Task objective – Retype only what runs from the line that contains "2016 (665, 1532)" through the last line of the listing below, both lines included.

● ● ● ● ●

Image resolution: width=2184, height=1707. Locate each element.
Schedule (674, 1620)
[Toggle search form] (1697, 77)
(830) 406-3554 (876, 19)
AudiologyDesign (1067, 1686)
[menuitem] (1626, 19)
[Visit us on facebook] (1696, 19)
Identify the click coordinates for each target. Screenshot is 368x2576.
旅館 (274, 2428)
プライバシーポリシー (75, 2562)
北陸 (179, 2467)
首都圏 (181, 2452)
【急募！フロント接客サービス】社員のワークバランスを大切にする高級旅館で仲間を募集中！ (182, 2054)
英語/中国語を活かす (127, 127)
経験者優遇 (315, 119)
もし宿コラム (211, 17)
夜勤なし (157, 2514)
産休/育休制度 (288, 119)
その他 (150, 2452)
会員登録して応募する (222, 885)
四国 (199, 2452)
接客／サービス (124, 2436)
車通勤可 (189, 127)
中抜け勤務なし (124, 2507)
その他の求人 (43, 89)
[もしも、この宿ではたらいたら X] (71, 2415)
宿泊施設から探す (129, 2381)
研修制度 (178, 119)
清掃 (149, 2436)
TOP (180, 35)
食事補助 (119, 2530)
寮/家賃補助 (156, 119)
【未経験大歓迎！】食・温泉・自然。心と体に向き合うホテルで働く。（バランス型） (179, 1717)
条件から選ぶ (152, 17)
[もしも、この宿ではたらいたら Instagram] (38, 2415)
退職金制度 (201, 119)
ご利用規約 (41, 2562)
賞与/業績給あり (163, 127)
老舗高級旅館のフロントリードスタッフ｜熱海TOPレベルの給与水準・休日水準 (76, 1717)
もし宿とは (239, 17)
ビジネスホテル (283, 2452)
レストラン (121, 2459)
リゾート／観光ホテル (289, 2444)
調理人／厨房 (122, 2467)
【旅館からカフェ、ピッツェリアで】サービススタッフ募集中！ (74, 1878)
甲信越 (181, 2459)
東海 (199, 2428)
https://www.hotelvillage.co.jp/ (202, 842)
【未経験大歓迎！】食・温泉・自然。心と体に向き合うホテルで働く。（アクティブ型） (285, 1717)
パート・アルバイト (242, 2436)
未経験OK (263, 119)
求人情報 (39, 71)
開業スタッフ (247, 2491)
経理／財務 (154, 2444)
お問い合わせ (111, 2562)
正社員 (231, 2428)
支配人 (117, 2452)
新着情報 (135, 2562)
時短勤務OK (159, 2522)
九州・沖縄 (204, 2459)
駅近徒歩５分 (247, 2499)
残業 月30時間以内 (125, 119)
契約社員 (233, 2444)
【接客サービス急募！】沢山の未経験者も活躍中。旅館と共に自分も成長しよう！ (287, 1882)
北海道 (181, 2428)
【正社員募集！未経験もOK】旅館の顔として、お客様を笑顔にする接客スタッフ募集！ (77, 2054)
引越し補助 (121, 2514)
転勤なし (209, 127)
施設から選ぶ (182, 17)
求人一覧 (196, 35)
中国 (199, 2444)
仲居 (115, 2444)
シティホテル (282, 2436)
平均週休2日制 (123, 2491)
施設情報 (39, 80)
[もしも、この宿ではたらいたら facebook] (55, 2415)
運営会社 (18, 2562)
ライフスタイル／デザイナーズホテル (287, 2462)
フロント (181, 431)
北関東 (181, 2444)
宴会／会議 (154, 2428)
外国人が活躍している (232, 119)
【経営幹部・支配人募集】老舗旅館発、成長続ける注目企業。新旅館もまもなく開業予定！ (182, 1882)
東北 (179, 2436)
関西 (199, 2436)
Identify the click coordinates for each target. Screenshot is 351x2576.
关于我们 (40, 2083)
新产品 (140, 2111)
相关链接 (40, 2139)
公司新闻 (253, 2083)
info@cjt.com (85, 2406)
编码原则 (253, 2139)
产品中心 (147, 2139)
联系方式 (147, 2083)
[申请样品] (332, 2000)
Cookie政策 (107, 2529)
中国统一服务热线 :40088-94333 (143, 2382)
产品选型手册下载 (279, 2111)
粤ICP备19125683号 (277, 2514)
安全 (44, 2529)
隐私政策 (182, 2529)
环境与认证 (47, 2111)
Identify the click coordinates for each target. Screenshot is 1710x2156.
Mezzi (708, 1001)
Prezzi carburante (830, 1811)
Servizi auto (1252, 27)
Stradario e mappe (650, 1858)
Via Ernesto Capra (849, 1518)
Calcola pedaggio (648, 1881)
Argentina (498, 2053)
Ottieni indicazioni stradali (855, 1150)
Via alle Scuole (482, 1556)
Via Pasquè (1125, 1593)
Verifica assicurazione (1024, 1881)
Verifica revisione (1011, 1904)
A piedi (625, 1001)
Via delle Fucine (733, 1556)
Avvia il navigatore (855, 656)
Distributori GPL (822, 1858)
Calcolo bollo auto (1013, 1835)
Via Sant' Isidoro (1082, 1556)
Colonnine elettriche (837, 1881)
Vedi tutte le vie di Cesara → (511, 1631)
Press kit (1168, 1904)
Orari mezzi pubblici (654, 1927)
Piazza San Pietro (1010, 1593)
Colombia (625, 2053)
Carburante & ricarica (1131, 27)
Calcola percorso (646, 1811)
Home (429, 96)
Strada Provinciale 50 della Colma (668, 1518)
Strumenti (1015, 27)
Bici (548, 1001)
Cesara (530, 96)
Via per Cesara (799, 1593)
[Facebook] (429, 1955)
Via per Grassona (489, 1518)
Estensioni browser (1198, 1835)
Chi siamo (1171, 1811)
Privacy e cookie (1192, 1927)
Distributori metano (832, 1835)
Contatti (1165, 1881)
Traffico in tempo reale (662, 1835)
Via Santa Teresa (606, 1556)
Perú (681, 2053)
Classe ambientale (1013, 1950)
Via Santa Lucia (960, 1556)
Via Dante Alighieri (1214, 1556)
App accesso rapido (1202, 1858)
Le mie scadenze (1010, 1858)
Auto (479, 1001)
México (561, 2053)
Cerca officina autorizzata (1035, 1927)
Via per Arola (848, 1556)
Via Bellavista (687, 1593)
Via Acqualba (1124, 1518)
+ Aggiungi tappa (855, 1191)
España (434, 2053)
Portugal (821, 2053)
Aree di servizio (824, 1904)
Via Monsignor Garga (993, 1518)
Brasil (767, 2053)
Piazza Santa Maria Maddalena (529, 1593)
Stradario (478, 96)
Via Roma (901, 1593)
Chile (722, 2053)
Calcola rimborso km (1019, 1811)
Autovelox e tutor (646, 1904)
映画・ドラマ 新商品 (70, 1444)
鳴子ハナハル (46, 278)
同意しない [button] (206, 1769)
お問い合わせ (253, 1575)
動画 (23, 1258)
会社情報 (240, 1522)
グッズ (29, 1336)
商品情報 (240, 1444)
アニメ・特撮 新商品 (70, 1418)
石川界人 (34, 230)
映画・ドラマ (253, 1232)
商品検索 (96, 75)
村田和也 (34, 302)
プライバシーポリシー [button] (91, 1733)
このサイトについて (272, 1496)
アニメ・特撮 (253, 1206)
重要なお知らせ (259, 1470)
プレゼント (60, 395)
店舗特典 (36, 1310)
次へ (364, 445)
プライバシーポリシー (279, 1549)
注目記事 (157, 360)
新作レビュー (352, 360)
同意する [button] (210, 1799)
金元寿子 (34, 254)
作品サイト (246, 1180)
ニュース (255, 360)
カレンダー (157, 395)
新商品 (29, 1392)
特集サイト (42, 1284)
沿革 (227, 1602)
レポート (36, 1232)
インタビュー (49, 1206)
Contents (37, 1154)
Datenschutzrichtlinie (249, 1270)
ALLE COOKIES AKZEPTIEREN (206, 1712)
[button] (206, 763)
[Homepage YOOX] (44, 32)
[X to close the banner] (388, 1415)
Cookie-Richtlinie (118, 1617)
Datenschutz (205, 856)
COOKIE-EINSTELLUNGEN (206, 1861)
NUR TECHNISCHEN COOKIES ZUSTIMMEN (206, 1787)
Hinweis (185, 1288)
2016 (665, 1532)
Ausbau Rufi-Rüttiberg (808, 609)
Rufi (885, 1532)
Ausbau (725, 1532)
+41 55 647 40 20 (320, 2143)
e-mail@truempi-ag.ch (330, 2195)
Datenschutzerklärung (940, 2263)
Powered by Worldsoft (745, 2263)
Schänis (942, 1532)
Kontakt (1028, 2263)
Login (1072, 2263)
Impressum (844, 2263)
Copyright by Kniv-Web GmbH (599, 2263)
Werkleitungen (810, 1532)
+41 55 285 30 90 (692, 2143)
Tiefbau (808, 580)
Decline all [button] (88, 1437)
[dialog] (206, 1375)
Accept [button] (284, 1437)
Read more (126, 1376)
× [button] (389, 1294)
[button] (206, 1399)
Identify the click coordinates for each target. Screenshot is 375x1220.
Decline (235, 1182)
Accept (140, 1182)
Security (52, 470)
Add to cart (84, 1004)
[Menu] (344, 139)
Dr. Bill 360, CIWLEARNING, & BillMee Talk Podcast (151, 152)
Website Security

● ● ● ● ●

Result below –
2016 (665, 1532)
Ausbau Rufi-Rüttiberg (808, 609)
Rufi (885, 1532)
Ausbau (725, 1532)
+41 55 647 40 20 (320, 2143)
e-mail@truempi-ag.ch (330, 2195)
Datenschutzerklärung (940, 2263)
Powered by Worldsoft (745, 2263)
Schänis (942, 1532)
Kontakt (1028, 2263)
Login (1072, 2263)
Impressum (844, 2263)
Copyright by Kniv-Web GmbH (599, 2263)
Werkleitungen (810, 1532)
+41 55 285 30 90 (692, 2143)
Tiefbau (808, 580)
Decline all [button] (88, 1437)
[dialog] (206, 1375)
Accept [button] (284, 1437)
Read more (126, 1376)
× [button] (389, 1294)
[button] (206, 1399)
Identify the click coordinates for each target. Screenshot is 375x1220.
Decline (235, 1182)
Accept (140, 1182)
Security (52, 470)
Add to cart (84, 1004)
[Menu] (344, 139)
Dr. Bill 360, CIWLEARNING, & BillMee Talk Podcast (151, 152)
Website Security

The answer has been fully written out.